Having possibly originated in the late 1970s in the Harajuku district of Tokyo – there is little documentation to confirm its emergence – Lolita (and by default, its substyles) has faced criticism and judgment in its spread to the US and other Western countries, starting in the 1990s. Although it is derivative of 18th-century French Rococo and Victorian styles, its label, “Lolita,” associates it with the Nabokov novel of the same name, and therefore with promiscuity and pedophilia. It is unfair to sexualize the style, however - Lolitas wear modest, knee-length frilly skirts and pinafore dresses. They get together for tea and pastries, and generally just aspire to look as cute (i.e., kawaii) as humanly possible. Regardless of its true objectives, Lolita fashion has been historically laden with misconceptions, and, naturally, the burdens that go with it. 

However, it's clear that Lolita and J-Fashion are not going anywhere. Their prevalence on the TikTok has proved that the styles have longevity, longer than most trends. Sadie, while not in complete Lolita dress (many Lolitas wear wigs and intentionally over-accessorize), is inspired by the style, and if there is a way to incorporate a pink frilly thing into her outfit, she will. However, though she does not know the origins of Lolita fashion, it does not mean she is not in-line with its ethics – Lolita, and many J-Fashion styles for that matter, are not about being “in-style,” but more about community.  Sadie confirms this by saying, I was more of like ‘oh, these people like this fashion too,’ it was more of my friends that made me feel like I was okay to wear that [alternative fashion] around school.” 

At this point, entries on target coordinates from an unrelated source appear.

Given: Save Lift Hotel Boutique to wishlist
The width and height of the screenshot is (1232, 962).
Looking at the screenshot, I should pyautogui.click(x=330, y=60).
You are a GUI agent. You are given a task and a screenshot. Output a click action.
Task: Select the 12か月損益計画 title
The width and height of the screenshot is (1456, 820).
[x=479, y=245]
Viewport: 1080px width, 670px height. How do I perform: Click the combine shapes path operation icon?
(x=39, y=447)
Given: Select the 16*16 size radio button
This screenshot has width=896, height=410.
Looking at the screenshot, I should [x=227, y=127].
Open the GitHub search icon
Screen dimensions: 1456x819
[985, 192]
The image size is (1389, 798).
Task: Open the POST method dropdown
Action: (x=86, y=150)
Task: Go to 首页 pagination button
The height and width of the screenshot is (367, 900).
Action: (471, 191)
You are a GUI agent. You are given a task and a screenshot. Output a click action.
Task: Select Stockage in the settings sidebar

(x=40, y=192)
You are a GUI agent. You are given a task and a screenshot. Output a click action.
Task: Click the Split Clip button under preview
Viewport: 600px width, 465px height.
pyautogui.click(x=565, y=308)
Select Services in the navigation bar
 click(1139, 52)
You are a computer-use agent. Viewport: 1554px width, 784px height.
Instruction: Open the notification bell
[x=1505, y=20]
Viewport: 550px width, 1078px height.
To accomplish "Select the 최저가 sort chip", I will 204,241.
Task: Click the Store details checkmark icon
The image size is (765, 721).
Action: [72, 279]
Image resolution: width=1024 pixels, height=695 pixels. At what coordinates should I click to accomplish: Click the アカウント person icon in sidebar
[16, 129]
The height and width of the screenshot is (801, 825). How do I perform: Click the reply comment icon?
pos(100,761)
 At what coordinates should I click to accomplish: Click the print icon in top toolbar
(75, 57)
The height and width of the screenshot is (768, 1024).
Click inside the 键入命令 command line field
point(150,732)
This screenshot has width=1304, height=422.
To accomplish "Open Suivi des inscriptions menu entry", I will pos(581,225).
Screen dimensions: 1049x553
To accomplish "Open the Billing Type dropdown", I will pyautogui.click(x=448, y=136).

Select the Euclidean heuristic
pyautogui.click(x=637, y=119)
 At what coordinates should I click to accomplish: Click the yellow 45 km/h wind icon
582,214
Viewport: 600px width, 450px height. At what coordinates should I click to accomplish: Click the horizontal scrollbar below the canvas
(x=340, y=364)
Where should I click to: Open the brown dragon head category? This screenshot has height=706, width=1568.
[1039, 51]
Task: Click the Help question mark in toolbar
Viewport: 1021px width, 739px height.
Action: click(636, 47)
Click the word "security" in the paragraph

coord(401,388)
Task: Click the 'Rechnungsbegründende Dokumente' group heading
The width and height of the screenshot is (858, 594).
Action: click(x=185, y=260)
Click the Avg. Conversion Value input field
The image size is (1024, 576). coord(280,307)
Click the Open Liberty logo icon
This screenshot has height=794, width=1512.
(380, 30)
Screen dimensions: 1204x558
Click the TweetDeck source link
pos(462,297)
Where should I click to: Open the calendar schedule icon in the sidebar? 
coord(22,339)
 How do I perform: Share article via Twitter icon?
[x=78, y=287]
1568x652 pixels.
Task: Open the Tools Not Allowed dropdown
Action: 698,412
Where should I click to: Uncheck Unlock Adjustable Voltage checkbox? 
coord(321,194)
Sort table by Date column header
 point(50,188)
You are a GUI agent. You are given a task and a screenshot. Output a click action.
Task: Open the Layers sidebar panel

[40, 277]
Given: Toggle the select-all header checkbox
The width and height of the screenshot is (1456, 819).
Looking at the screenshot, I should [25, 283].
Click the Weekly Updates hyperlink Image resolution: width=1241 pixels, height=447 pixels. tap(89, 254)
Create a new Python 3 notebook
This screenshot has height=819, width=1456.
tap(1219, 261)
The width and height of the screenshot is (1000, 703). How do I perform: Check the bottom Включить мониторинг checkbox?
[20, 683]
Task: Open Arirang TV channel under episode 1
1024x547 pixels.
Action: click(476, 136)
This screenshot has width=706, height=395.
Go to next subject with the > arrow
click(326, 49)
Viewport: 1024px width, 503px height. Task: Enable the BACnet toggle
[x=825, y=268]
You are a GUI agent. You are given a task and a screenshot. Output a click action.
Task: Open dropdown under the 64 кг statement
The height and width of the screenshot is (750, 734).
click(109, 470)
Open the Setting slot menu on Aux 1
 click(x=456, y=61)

So, perhaps while alternative styles are more accessible, wearing them still takes a lot of courage. Having a safe place amongst friends helps. “In middle school I didn’t have a single friend who would dress the way I wanted to, and so I just didn’t. And um, because I have my group of 5-7 friends who like to dress – like to express themselves through fashion – I feel like I can. Even though I do get weird looks or comments from certain people it’s easier to do what I want to because I feel comfortable around my friends.” Maybe it isn’t about looking “cool” all the time, or maybe the definition of “cool” is shifting, or maybe it’s simply about finding a tribe of people who accept you. No matter what.